(Information supplied begins)

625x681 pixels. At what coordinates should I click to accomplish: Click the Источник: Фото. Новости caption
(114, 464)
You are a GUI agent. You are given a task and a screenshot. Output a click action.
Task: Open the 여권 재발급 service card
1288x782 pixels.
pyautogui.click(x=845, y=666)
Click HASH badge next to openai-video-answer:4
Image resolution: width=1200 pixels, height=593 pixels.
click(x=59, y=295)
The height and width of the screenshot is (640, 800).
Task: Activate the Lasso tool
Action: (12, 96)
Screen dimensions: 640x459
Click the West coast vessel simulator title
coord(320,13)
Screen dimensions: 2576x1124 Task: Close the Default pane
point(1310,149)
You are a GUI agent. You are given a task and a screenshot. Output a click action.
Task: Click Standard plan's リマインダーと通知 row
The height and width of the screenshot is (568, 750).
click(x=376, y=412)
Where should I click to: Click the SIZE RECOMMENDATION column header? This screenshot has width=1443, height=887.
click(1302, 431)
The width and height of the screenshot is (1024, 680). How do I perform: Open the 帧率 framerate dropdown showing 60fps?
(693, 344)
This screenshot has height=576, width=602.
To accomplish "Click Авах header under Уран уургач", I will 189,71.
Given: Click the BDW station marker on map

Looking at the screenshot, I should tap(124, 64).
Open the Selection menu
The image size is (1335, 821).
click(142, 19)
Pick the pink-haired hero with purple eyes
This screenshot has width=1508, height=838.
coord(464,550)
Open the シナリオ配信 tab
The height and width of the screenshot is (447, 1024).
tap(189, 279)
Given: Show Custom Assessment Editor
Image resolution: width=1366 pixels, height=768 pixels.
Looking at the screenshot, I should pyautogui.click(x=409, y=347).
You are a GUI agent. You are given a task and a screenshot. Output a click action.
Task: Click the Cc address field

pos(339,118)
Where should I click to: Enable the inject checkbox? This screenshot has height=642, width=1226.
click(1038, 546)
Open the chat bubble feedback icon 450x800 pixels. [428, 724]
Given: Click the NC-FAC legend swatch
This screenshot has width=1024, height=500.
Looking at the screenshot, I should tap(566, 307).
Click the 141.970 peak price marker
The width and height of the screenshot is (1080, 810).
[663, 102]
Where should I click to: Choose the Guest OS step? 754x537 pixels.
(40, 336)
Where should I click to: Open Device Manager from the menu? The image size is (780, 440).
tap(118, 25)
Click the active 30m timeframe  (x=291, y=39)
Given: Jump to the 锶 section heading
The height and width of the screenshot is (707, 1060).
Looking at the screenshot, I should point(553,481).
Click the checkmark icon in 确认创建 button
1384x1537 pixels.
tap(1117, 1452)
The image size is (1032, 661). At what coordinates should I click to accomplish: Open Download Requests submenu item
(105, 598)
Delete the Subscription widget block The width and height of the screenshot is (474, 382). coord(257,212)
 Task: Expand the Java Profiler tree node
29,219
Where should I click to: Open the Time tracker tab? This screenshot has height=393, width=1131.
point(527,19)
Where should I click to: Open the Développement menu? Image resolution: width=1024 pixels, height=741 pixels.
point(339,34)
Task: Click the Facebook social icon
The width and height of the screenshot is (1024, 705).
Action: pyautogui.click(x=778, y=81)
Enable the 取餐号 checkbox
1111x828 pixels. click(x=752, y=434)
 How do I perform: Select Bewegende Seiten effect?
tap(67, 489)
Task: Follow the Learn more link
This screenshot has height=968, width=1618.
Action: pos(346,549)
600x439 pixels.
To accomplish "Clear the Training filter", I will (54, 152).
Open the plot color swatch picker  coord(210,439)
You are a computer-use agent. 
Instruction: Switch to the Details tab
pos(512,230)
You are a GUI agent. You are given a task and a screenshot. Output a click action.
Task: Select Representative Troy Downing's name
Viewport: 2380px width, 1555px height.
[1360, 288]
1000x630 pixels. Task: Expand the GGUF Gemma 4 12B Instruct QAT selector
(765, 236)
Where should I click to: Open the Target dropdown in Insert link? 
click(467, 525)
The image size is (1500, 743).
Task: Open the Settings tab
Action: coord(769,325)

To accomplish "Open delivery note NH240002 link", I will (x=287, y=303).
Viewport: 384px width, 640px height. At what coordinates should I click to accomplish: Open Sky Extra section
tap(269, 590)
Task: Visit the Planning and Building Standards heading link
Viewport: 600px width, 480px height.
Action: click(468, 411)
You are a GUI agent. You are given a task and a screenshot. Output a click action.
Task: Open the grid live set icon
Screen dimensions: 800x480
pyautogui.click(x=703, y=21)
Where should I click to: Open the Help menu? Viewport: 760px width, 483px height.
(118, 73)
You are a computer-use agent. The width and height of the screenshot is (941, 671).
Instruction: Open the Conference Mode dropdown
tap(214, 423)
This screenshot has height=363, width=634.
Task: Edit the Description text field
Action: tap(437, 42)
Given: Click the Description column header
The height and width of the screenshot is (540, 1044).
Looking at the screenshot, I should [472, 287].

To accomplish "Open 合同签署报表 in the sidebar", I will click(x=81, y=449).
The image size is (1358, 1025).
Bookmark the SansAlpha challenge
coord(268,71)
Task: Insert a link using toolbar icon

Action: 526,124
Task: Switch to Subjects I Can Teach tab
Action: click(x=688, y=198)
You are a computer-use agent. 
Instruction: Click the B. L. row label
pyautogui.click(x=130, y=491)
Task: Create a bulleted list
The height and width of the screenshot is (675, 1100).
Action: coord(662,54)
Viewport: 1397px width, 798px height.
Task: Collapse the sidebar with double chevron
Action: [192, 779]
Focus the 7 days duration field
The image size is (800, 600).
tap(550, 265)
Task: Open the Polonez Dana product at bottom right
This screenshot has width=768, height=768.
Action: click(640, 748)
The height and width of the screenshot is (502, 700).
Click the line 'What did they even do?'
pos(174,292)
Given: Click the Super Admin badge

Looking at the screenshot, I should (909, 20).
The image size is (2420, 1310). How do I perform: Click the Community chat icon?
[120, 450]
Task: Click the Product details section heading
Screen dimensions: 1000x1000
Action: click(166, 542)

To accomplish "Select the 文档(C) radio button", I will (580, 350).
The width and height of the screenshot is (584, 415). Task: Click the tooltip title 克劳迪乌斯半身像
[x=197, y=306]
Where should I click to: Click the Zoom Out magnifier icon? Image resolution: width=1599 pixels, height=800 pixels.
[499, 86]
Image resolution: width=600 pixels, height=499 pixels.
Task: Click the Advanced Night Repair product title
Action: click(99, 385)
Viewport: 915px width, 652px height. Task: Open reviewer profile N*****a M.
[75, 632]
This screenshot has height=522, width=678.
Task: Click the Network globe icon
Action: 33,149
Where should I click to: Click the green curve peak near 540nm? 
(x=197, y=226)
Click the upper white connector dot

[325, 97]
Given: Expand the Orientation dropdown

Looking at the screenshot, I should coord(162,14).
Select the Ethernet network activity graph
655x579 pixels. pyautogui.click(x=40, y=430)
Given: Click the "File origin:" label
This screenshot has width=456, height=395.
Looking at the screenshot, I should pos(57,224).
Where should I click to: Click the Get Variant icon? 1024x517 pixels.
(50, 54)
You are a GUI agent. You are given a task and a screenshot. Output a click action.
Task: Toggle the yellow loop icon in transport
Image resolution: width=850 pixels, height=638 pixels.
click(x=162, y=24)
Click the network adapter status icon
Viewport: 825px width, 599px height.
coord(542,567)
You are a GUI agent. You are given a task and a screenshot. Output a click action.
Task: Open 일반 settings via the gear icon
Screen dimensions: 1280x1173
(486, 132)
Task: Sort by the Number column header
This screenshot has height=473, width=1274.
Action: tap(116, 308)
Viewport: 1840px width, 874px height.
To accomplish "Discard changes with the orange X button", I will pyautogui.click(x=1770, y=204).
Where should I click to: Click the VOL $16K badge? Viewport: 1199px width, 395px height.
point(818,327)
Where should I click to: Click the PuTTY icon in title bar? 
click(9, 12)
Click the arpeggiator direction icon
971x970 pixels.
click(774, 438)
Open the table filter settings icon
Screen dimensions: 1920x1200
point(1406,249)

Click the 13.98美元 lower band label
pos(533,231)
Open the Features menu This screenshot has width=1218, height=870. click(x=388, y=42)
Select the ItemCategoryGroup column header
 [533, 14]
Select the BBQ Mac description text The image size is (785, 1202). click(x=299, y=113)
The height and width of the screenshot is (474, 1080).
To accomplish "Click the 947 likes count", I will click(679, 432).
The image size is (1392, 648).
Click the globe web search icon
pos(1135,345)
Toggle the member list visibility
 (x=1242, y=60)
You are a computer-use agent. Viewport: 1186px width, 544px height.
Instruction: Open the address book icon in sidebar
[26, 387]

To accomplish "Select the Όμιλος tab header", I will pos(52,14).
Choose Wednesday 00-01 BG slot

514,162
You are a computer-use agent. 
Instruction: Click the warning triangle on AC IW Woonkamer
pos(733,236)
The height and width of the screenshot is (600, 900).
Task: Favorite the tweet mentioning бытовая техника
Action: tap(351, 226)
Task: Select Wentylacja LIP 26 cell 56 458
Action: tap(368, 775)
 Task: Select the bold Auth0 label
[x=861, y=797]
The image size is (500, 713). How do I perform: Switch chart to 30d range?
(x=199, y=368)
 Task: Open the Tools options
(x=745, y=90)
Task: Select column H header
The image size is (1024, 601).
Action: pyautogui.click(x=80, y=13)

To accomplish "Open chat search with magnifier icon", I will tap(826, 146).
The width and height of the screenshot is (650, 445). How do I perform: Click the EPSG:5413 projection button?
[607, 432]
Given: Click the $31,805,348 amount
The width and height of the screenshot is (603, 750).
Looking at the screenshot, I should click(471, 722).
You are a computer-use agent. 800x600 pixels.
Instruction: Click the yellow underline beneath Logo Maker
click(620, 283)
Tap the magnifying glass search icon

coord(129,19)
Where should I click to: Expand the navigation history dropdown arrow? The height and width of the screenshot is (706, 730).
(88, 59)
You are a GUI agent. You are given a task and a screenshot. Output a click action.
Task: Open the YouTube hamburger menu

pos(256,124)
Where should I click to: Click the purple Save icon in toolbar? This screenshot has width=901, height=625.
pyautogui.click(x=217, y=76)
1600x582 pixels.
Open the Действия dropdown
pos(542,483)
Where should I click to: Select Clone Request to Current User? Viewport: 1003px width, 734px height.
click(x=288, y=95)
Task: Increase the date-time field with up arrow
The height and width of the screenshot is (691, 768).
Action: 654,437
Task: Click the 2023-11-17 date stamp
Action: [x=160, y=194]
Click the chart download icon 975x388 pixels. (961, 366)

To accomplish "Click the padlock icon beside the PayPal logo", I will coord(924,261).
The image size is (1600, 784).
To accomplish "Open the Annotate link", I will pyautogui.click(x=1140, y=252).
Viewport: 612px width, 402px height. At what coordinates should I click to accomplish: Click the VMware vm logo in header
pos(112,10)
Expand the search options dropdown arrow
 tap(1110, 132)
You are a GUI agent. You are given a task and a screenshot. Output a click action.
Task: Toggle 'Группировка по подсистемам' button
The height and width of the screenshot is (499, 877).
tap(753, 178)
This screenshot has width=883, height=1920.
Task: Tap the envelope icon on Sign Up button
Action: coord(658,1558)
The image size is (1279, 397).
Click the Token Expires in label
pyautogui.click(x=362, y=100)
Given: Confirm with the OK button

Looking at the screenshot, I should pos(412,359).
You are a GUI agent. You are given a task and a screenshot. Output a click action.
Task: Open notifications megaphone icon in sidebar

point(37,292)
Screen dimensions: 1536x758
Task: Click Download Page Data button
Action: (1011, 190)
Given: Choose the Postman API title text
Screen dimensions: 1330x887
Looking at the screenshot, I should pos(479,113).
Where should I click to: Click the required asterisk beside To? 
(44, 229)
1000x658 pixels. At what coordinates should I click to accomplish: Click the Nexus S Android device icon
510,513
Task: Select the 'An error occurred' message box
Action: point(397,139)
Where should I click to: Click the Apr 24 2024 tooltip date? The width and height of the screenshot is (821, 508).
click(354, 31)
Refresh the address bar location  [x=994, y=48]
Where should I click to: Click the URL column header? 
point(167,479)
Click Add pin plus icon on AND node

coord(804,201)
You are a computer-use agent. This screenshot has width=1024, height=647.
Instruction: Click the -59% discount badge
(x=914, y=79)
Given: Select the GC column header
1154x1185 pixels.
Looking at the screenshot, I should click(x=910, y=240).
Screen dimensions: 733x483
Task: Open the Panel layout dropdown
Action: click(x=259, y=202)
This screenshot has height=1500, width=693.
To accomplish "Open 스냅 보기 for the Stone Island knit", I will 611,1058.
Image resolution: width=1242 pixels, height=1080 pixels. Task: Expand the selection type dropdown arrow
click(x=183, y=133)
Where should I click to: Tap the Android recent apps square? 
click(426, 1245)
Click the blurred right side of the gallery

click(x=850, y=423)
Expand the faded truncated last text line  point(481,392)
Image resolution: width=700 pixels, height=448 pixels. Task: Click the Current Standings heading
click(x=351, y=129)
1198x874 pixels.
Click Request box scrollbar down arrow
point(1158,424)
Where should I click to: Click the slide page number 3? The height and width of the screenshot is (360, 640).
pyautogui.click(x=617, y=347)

(Information supplied ends)

• Assigned task: Starting with the line with "Task: Increase the" above and going on through the line with "The image size is (1600, 784).", transcribe every line exactly, both ends included, and add nothing.

• Output for this task:
Task: Increase the date-time field with up arrow
The height and width of the screenshot is (691, 768).
Action: 654,437
Task: Click the 2023-11-17 date stamp
Action: [x=160, y=194]
Click the chart download icon 975x388 pixels. (961, 366)

To accomplish "Click the padlock icon beside the PayPal logo", I will coord(924,261).
The image size is (1600, 784).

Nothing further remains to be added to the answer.